I believe that Donnelly is correct in his analysis, and that Russia is correct in its objective. Indeed, the United Kingdom and Russia are two diametrically opposite cultures.

The former is a class-based society with three levels of nationality fixed by law and mentioned on all identity papers, while the latter – like France – is a Nation created by law, where all citizens are « equal in rights » and where the British distinction between civil rights and political rights is unthinkable [4].

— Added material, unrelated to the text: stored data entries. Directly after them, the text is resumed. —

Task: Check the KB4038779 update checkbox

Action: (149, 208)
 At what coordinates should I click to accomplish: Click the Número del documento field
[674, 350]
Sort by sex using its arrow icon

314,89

The aim of social organisation in the United Kingdom is the accumulation of wealth, while in Russia it is the construction of one’s own individual personality. Therefore in the United Kingdom, the ownership of land is massively concentrated in very few hands, unlike Russia, and especially France. It is almost impossible to buy an apartment in London. The best that one can do – as in Dubaï – is to sign a 99-year lease. For many centuries, almost all of the city has belonged to no more than four people. When a British citizen dies, he or she decides freely to whom they will bequeath their heritage, and not necessarily to their children. On the contrary, when a Russian citizen dies, History begins again at zero – his or her property is divided equally between all the children, whatever the wishes of the deceased may have been.

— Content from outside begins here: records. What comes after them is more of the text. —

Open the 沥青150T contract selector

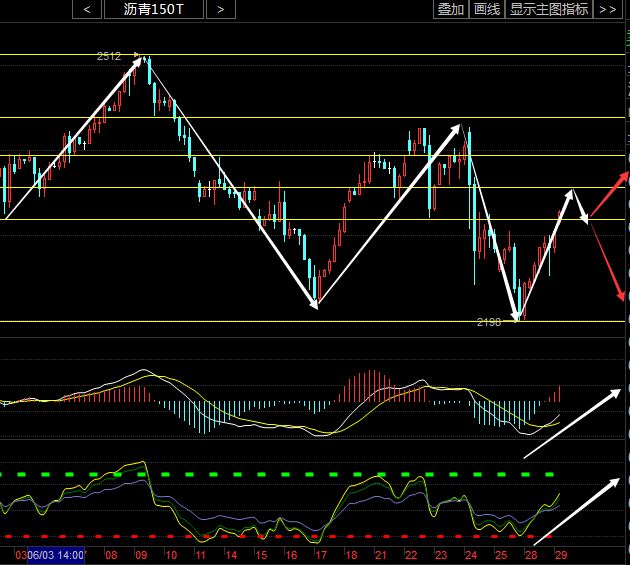155,9

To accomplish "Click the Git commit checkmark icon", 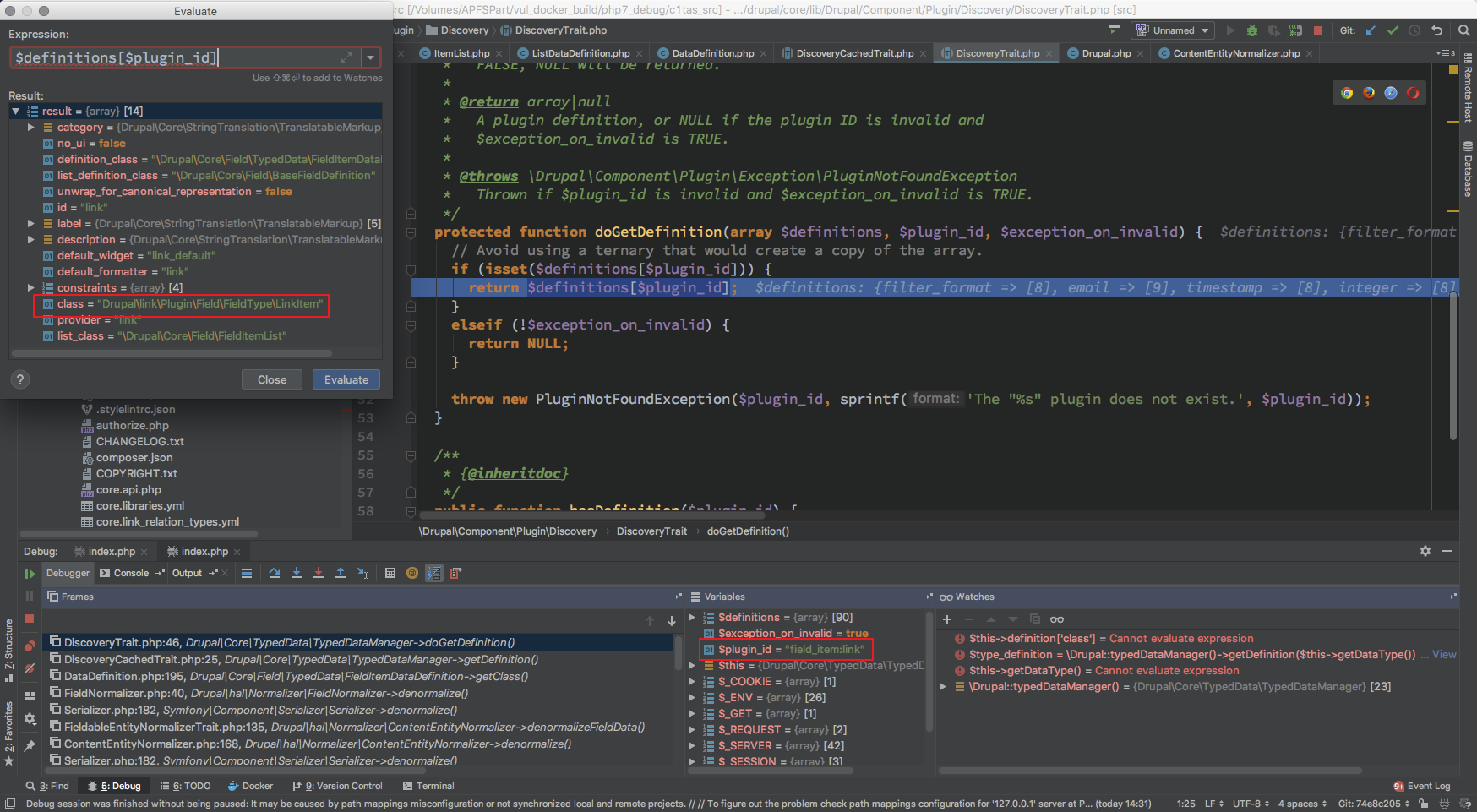I will (x=1393, y=30).
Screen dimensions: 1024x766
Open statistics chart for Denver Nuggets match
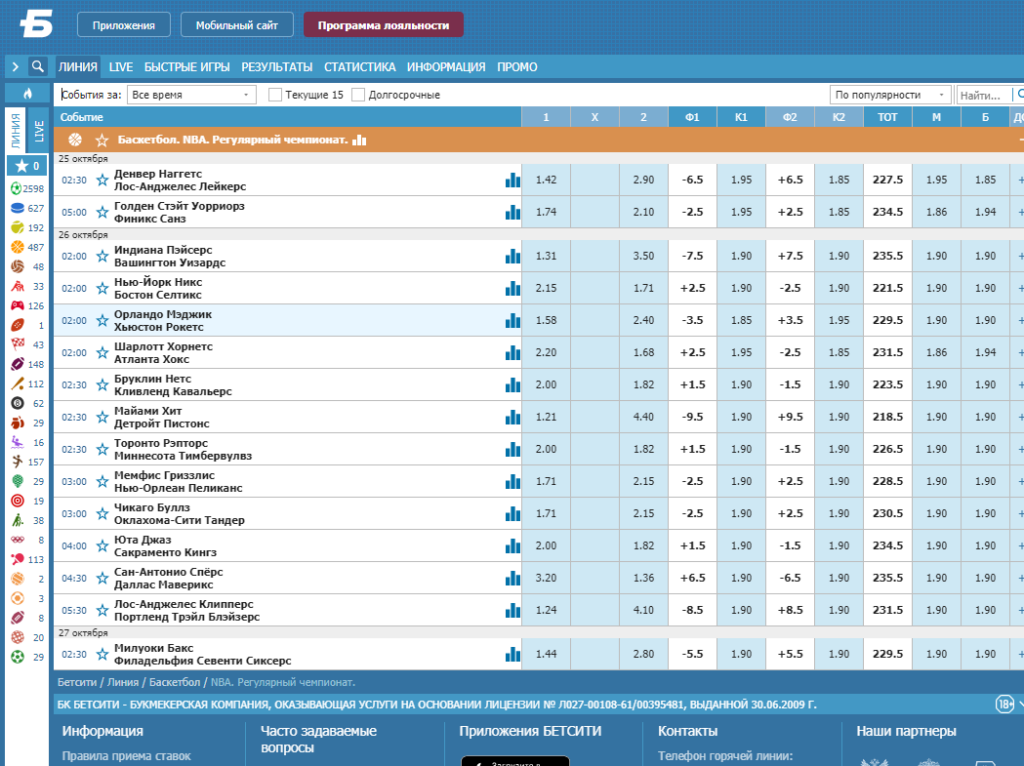(x=513, y=180)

Yes, Russia is indeed attempting to delegitimise the Anglo-Saxon model, which is all the more easy to do since it is an exception which horrifies the rest of the world as soon as they understand it.

Let’s return to Theresa May. Two months after her speech at the Lord Mayor’s Banquet, on 22 January 2018, Her Majesty’s Chief of Staff, General Sir Nick Carter, gave a very important speech which was entirely dedicated to the coming war with Russia, based on Donnelly’s theory [5]. Drawing the lessons from the Syrian experience, he described an enemy who possesses new, extremely powerful weaponry. (This was two months before President Putin revealed his new nuclear arsenal [6]). Sir Nick Carter confirmed the necessity of having many more ground troops, of developing the British arsenal, and of preparing for a war in which the images broadcast by the medias would be more important than victory on the ground.

The day after this shock conference at the Royal United Services Institute (the Defence think tank), the National Security Council announced the creation of a military unit to combat « Russian propaganda » [7].

How is the British project developing?

Although the Foreign Affairs Committee of the House of Commons has cast doubts on the reality of the Global Britain project [8], several of its points have moved ahead, despite a huge setback.

It is important to understand that Mrs. May is not attempting to change, but rather to reorganise her country’s policies. Over the last half century, the United Kingdom has been trying to integrate the European structure, progressively losing the advantages inherited from its former Empire. The question now is not to abandon everything that was achieved during this period, but to re-establish the former world hierarchy, in which Her Majesty’s officials and the gentry lived in clubs all over the world, waited on by the local populations.

In her journey to China the week following Sir Nick Carter’s speech, Theresa May negotiated several commercial contracts, but entered into political conflict with her hosts. Beijing refused to distance itself from Moscow, and London refused to support the Silk Road project. Free exchange, yes, but not via communication routes controlled by China. Since 1941 and the Atlantic Charter, the United Kingdom shares the charge of the « common spaces » (both maritime and aerial) with the United States. Their two navies are designed to be complementary, even though the US Navy is much more powerful than that of the Admiralty.

Thereafter, the Crown activated the government of its Australian dominion in order to reconstitute the Quads, the anti-Chinese group which used to meet during Bush Jr’s mandate [9]. Apart from Australia, this group is composed of Japan, India and the United States.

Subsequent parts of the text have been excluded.